I’ve been thinking a lot lately about the fact that I’ve been doing this work for twenty-five years now.
That number landed on me in a way I didn’t expect. Not as a milestone. Not as something to celebrate. Just as a quiet realization that a large part of my life has been spent sitting with things most people would rather turn away from.
I didn’t set out to build a career. I didn’t set out to be part of the paranormal. In fact, in many ways, I never completely fit into it. What I do and how I research often differ from the norm. I have never set out to prove anything. None of this began with ambition or curiosity, as people sometimes assume. It began because something happened to me and my family that changed us in permanent ways, and I needed to understand it just enough to get us through it. Survival came first. Meaning came later.
Over time, people started finding me. At first, quietly. Then more steadily. They came with stories they didn’t know how to tell without feeling exposed, embarrassed, or afraid of being dismissed. Houses they couldn’t stay in. Experiences that followed them long after they moved on. I listened because I recognized that look in their eyes. I had worn it myself.
What twenty-five years has taught me is that most hauntings aren’t really about ghosts. They’re about people. They’re about memory and trauma, and how a certain house or place can hold on to what happens inside of them. They’re about what it costs to live inside something that doesn’t feel safe anymore, and how long that cost can follow you after you leave.
I’ve also learned to be careful.
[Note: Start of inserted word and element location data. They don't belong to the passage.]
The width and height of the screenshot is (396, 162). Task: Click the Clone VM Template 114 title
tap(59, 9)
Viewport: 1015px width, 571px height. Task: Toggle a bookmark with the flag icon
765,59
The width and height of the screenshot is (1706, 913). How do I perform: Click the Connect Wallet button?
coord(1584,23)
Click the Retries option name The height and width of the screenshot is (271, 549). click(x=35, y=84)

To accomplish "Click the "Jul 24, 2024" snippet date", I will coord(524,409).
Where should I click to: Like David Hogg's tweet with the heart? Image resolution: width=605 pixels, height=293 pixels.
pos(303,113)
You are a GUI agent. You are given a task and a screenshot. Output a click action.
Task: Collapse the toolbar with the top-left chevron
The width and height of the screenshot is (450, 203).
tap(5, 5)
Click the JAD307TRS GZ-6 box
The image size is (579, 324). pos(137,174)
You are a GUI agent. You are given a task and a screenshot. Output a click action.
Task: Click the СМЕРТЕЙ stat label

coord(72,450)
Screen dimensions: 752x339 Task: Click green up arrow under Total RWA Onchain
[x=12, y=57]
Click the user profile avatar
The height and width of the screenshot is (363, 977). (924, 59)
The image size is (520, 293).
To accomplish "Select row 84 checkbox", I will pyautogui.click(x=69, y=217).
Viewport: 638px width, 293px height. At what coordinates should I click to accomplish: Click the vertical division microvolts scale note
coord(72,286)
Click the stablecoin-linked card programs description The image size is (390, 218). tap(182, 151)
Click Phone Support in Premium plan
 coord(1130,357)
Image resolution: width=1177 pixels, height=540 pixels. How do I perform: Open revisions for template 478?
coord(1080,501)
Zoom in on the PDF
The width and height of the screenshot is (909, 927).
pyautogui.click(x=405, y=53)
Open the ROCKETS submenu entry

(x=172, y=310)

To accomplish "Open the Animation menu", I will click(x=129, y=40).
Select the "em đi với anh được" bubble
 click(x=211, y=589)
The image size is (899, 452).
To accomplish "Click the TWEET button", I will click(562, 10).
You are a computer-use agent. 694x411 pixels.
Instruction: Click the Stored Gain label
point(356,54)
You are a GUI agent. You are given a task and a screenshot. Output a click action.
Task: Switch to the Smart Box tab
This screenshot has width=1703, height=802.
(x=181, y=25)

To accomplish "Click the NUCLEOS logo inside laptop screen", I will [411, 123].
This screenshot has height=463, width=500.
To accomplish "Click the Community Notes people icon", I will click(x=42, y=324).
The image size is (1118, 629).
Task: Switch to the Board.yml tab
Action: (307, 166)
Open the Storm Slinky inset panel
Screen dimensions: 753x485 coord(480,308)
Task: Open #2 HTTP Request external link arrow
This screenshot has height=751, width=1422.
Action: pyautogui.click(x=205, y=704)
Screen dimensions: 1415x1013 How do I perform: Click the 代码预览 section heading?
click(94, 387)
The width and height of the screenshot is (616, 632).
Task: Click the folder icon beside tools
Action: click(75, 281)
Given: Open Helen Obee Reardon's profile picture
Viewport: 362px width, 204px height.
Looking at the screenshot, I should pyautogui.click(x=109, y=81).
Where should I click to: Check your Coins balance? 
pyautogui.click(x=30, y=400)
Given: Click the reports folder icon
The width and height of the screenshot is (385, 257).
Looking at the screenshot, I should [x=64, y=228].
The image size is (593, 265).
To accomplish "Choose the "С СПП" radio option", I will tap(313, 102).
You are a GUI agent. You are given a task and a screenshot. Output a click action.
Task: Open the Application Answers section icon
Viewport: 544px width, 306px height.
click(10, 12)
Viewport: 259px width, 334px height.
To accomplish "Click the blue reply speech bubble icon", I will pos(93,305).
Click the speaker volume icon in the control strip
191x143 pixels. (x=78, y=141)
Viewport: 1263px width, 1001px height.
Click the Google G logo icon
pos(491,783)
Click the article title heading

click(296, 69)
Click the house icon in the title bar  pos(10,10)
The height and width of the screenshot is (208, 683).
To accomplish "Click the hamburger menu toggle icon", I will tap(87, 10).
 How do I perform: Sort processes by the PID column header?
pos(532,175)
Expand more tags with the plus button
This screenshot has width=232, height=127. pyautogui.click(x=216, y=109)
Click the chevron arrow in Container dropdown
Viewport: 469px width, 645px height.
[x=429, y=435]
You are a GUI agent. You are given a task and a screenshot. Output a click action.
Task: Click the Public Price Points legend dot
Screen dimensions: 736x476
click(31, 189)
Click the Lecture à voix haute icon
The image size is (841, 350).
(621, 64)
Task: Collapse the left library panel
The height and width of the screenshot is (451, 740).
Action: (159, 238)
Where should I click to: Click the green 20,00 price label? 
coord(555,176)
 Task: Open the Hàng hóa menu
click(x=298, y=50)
These stories don’t belong to me, even when I’m the one telling them. They belong to the people who lived them. That responsibility has never felt light, and it’s why I’ve always resisted spectacle or shortcuts. Once you’ve seen what these experiences do to families, you don’t treat them casually.
I don’t talk about this often, but I’m deeply grateful. Grateful to the people who trusted me with their lives and their fears. Grateful for the lessons, even the ones that came at a personal cost. Grateful that this work taught me compassion instead of hardening me, and listening instead of certainty.
This next book, Architecture of Shadows, comes from that place. Not as an answer. Not as a conclusion. Just as a genuine laying out of what I’ve learned so far, and what I’m still trying to understand. It pulls no punches and doesn’t shy away from the harder aspects of my experiences and what I have learned.
Thank you for being here with me for as long as you have. For listening. For trusting the quieter way of telling these stories. And for allowing me to keep doing this work, the only way I know how to do it.